La suite était moins drôle. Un taxi ? Comment ça un taxi ? Elle n’avait donc pas de chauffeur comme tout le monde ? Voilà, il l’avait aussi décidé, il serait con, enfin, il serait lui-même à vrai dire. Il avait été gentil deux minutes et puis elle boudait maintenant alors à quoi bon essayer de sourire ? En plus, ça faisait mal aux muscles de la mâchoire. Quand Bennet Monaghan voulait faire sa tête de con, il pouvait être plus con que tous les cons réunis !

_ « Un taxi ? Vous n’avez pas de chauffeur ? Je m’y rendrais en temps et en heure mais par mes propres moyens, vous n’aurez qu’à m’envoyer l’adresse par texto. » Un taxi... A N.Y oui, parfois, mais les chauffeurs il préférait, on ne les attendait pas, on montait dedans directement et pas besoin de parler ou de faire ces choses pittoresques que l’on pouvait faire dans un taxi ! En plus leurs voitures puent le parfum bon marché ou la sueur ou la bouffe trop grasse ! Il ne monterait pas dans un taxi. Elle avait beau être plus fortunée que lui, enfin, ses parents, elle ne vivait pas sous ses règles. Bientôt il allait apprendre qu’elle avait le permis de conduire !
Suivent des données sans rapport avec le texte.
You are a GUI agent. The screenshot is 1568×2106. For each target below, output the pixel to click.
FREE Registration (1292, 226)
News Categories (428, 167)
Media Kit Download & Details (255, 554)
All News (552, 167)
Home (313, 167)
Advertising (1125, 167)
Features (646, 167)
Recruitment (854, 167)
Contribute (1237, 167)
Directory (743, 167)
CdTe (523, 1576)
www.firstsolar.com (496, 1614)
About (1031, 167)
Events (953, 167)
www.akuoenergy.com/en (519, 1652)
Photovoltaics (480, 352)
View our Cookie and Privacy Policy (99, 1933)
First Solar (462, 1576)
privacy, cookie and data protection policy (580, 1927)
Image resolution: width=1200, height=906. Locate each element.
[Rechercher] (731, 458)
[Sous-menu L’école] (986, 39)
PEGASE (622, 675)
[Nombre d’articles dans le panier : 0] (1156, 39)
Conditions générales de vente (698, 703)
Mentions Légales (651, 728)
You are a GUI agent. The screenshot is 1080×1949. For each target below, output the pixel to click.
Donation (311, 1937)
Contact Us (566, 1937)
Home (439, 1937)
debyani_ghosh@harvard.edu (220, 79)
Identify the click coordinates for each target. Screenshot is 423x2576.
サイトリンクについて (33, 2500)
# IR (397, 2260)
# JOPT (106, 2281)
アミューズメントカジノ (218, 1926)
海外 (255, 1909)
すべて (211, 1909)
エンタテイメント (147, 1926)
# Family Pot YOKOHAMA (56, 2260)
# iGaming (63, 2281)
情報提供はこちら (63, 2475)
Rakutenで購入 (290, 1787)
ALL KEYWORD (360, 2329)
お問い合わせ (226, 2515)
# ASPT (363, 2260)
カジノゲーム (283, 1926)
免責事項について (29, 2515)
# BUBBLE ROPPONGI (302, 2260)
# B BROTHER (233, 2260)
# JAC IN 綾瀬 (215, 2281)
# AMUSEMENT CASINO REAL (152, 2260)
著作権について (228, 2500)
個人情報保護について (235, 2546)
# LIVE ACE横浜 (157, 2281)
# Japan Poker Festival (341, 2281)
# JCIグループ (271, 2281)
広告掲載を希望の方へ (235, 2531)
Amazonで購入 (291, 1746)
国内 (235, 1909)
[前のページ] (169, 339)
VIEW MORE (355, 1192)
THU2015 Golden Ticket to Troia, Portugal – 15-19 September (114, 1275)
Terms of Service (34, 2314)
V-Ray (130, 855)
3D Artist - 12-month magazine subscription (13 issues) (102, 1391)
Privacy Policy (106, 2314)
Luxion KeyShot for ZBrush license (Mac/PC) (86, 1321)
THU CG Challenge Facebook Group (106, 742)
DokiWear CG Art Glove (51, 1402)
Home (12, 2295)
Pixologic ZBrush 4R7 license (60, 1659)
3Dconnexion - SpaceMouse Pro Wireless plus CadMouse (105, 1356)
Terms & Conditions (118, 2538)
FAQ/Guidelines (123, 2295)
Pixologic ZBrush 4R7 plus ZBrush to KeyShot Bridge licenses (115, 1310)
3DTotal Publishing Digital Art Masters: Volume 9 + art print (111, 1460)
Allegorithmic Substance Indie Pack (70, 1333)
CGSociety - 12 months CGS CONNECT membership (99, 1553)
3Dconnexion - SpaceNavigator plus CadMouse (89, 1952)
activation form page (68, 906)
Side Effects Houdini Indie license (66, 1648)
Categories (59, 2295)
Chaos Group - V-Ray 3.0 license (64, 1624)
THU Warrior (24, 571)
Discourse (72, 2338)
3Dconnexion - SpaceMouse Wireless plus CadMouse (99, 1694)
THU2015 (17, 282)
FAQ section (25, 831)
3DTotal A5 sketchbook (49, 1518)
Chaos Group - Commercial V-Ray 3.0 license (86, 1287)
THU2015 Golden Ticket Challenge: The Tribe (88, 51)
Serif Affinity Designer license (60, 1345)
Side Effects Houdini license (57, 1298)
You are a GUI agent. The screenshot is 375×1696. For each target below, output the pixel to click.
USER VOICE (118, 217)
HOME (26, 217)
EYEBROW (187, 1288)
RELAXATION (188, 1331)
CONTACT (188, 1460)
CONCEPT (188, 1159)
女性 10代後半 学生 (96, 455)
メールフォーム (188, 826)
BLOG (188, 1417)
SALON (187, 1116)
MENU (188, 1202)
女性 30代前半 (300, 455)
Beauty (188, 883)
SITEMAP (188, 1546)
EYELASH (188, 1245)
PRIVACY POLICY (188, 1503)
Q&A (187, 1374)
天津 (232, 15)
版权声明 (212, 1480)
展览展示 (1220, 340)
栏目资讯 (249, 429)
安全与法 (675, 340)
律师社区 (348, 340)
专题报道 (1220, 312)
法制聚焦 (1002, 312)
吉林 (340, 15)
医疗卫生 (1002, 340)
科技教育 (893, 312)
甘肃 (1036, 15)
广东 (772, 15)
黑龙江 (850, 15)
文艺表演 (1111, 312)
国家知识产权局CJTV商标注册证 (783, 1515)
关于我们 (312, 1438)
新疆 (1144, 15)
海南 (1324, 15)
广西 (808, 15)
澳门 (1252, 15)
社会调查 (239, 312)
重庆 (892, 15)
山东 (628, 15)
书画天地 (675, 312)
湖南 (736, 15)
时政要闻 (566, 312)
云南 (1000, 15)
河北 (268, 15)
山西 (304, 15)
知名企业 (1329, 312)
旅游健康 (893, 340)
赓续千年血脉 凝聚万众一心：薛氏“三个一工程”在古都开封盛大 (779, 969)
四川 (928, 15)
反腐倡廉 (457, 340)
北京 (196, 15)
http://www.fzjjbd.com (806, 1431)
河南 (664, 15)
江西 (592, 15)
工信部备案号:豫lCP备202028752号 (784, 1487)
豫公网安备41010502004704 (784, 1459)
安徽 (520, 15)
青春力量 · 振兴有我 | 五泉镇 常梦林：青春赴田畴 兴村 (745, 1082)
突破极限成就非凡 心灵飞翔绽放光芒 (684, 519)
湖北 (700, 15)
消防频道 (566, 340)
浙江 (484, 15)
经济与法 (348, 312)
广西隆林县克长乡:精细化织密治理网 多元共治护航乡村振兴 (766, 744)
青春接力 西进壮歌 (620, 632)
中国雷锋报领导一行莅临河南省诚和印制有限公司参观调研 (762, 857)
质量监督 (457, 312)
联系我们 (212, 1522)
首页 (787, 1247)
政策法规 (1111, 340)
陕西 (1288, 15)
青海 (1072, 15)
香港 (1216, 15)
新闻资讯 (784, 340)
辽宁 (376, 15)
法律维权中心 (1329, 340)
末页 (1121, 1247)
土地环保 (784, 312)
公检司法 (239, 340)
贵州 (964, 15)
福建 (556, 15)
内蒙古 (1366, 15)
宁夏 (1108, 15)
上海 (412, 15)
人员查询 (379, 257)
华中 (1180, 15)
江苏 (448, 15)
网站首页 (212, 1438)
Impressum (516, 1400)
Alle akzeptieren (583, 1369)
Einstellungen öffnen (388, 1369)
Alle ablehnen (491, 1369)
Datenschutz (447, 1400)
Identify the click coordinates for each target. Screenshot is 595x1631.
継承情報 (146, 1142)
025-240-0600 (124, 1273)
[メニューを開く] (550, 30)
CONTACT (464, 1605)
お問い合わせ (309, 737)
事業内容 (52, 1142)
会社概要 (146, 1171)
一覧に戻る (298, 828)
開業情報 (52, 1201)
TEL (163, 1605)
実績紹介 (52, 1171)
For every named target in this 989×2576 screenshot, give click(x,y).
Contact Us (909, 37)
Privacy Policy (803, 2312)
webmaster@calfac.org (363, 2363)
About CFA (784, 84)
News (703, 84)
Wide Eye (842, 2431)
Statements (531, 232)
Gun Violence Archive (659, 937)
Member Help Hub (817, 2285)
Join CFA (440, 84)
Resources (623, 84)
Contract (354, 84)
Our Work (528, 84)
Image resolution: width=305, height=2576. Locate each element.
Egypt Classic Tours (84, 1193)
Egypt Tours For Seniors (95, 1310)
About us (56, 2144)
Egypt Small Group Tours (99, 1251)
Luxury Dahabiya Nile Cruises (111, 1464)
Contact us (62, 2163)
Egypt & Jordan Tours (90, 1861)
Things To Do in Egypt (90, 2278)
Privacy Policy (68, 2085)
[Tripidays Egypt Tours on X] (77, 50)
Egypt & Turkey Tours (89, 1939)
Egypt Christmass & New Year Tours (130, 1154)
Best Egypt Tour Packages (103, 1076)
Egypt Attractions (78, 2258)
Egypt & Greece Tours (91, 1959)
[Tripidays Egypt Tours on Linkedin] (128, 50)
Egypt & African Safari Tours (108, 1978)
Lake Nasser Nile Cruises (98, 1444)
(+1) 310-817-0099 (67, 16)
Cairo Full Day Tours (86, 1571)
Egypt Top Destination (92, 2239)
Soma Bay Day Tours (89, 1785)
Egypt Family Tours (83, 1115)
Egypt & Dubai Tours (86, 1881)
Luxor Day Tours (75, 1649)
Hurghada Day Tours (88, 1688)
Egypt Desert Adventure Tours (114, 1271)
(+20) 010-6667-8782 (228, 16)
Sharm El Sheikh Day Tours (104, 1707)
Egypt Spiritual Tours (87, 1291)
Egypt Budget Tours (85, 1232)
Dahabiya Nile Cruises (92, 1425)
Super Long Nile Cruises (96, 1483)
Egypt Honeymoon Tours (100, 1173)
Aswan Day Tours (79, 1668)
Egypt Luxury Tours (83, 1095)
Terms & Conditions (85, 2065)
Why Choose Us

Bon, qu’elle réserve la salle. Il était en train de réfléchir à cette histoire de taxi quand elle se mit à téléphoner. Bon. Lui, il matait maintenant une fille à la table voisine. Elle lui faisait de l’œil. Une russe surement. Il y en avait qui se perdait durant les vacances d’été ici. Ca alors ! Il avait occulté la présence de Meredith en fait et ne vit même pas qu’elle le congédiait comme un vulgaire employé trop occupé à draguer. Sa « patronne » était donc au téléphone quand il se leva pour aller offrir un verre à la jeune fille. Il ne s’excusa pas auprès de Meredith, elle était occupée de toute façon et il la verrait le lendemain.
Son téléphone à lui se mit aussi à sonner. Il s’excusa auprès de la jeune femme, ce ne serait pas avec elle qu’il finirait la nuit alors, il en trouverait une autre surement. Il devait prendre cet appel, encore son avocat, ça tombait bien, ils devaient le faire venir au plus vite pour la signature de son contrat avec la casse pieds qui allait lui servir de boss.